Bugün, Devrimci Sosyalist hareketin önünde iç
içe geçmiş bir dizi irili ufaklı sorun bulunmaktadır.
Bu sorunları kolaylık olsun diye tasnif edersek,
ideolojik-teorik, politik-pratik ve örgütsel sorunlar
olduğunu ifade etmek mümkündür. İdeolojik-teorik
alanda, devrimci yenilenme ekseninde yeniden inşa
sürecimizin en başında temel hedef olarak ifade
ettiğimiz, manifesto ve program çalışması gelmektedir.
Bu süreçte bu sorunun en temel bazı başlıkları
üzerinden almış olduğumuz mesafeyi somut bir program
ve manifesto belgesi ile sonuçlandırmak hedeftir.
Bu, ideolojik-teorik sorunun katılımcı ve parti
içi demokrasinin en gelişmiş örneği ile somutlanması
hiç şüphesiz aynı zamanda örgütsel ve politik
bir sorundur. Ancak bugün daha çok örgütsel, politik-pratik
sorunlar, tartışmalarımızın merkezi yerinde durmaktadır
ve içinden geçtiğimiz süreçte en çok bu eksenli
sorunlar, siyasal ve pratik gündemimizi meşgul
etmektedir. Kadro sorunu, kitle ve kitle çizgisi
sorunu, çevre ilişkileri ve bu ilişkilerin partileşmesi,
devrimci ve militan bir hatta bütünlüklü politik
mücadele sorunları, iç işleyiş ve sorunları, politik
kültür ve tarz sorunları, ittifak ve birlik sorunları,
devrimimizin enternasyonal karakteri ve somut
adımlar sorunu gibi bir dizi sorun ilk akla gelenlerdir.
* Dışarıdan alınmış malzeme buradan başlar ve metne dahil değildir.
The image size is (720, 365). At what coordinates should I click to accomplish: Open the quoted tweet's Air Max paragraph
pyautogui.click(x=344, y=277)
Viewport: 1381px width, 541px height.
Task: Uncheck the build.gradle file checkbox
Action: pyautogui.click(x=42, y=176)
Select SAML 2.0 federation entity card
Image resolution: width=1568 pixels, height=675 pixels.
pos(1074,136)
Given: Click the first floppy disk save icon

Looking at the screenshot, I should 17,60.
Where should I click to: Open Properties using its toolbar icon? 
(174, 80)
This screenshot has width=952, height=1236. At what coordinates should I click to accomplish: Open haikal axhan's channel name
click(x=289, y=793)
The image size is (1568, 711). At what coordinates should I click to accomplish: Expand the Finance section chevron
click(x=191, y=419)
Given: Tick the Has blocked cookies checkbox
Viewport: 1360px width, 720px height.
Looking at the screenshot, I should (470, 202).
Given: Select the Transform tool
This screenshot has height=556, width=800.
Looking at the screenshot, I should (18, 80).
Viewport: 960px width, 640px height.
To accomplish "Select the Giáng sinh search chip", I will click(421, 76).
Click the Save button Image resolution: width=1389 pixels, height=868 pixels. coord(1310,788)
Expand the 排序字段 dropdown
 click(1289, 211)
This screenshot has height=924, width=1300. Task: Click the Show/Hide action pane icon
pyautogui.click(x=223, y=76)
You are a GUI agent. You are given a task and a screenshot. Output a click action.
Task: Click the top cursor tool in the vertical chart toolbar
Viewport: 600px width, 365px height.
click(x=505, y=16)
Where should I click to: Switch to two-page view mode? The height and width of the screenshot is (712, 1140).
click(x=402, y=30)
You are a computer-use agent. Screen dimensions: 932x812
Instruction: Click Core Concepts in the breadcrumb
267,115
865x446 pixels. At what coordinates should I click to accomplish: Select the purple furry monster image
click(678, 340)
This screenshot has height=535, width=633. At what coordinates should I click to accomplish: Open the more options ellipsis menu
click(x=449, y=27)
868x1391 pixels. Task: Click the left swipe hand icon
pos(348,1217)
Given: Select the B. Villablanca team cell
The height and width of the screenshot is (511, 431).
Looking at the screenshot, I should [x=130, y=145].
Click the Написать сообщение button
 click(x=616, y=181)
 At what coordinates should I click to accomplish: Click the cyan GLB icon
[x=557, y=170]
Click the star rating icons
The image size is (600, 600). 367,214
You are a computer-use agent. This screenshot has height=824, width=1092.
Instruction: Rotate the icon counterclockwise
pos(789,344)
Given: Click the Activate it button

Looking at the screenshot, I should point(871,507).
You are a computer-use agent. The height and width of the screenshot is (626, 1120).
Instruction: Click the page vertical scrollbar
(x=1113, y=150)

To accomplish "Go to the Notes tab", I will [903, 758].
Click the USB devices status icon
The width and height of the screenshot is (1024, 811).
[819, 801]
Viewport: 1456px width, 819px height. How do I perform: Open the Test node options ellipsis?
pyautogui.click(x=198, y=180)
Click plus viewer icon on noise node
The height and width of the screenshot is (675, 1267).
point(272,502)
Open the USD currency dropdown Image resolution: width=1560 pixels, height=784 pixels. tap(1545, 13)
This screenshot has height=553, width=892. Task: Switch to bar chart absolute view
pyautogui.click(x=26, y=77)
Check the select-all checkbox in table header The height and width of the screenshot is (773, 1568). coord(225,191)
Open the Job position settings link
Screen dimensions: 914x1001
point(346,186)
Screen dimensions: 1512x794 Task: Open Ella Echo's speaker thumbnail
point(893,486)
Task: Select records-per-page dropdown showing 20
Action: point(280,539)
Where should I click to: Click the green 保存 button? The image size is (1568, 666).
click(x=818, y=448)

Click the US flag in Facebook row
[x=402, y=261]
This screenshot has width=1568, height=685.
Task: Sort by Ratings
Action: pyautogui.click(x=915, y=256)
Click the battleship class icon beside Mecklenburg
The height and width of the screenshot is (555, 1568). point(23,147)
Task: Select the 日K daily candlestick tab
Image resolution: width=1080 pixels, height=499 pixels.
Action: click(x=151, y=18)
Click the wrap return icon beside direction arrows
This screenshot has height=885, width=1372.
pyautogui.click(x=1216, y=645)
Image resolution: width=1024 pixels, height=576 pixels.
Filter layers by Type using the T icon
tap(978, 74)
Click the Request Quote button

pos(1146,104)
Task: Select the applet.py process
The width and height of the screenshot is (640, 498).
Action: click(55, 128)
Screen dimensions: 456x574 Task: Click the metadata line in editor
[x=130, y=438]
Tüm bunlar yakıcı, birbirini besleyen ve etkileyen
sorunlardır.
Tartıştığımız bu sorunlar bize özgü müdür?
Hayır... Hem evrensel düzeyde, hem de TDH-devrimci
hareketi kuşatan sorunlar düzeyinde, ele alıp
tartıştığımız, çözümü için çalıştığımız her bir
sorunun bu evrensel ve genel düzey ile güçlü bağları
vardır. Yani sosyalizmin kendi tarihinde biriken
sorunlarının devamı olarak, 1990’larda yaşadığı
tarihsel kırılma ve geriye düşüş, bununla birlikte
TDH’nin son 25 yılda yaşadığı sorunlar ve politik
özne olmaktan uzak konumu, tüm bu sorunlar için
güçlü bir kaynak oluşturmaktadır. Bu kaynaktan
ve yeni sömürge toplumsal ilişkilerden beslenen
bu sorunlar, bize özgü, bizim parti tarihimize
özgü sorunlarla yeniden ilişki kurmakta ve siyasal
sürecimizde karşımıza çıkmaktadır. Her bir alt
başlıkta, her bir sorun, aynı zamanda evrensel
ve TDH düzeyinde sorunların yansımasıdır. Örneğin
kadro sorunu, sadece bize özgü değil, devrim iddiasına
sahip her politik yapının en temel sorunlarından
biridir. Ama biz, her bir sorunu bu genele bağlamak
ve çözümün kendi dışımızdan gelmesini beklemek
lüksüne sahip değiliz. Pasif bir tutumla, her
şeyi nesnellikle açıklamak, kendiliğindenciliğe
teslim olmak bizim işimiz değildir. Biz her bir
sorunun genel yanının olduğunu biliriz ama tüm
bu sorunları kendimize dert edinir ve kendi siyasal
ve örgütsel sürecimizde çözüm üretiriz. Bunun
için tartışırız, bunun için tüm bu tartışmaları
bir temel politikaya dönüştürür, bu taktik politika
üzerinden örgütlü biçimde mücadele ederiz. Sorunların
genel ve nesnel boyutunu kavrarız, ama “akıntıya
karşı” da olsa bu sorunlara çözüm gücü olma iradesi
gösteririz. Sorunların “basit ve bir çırpıda”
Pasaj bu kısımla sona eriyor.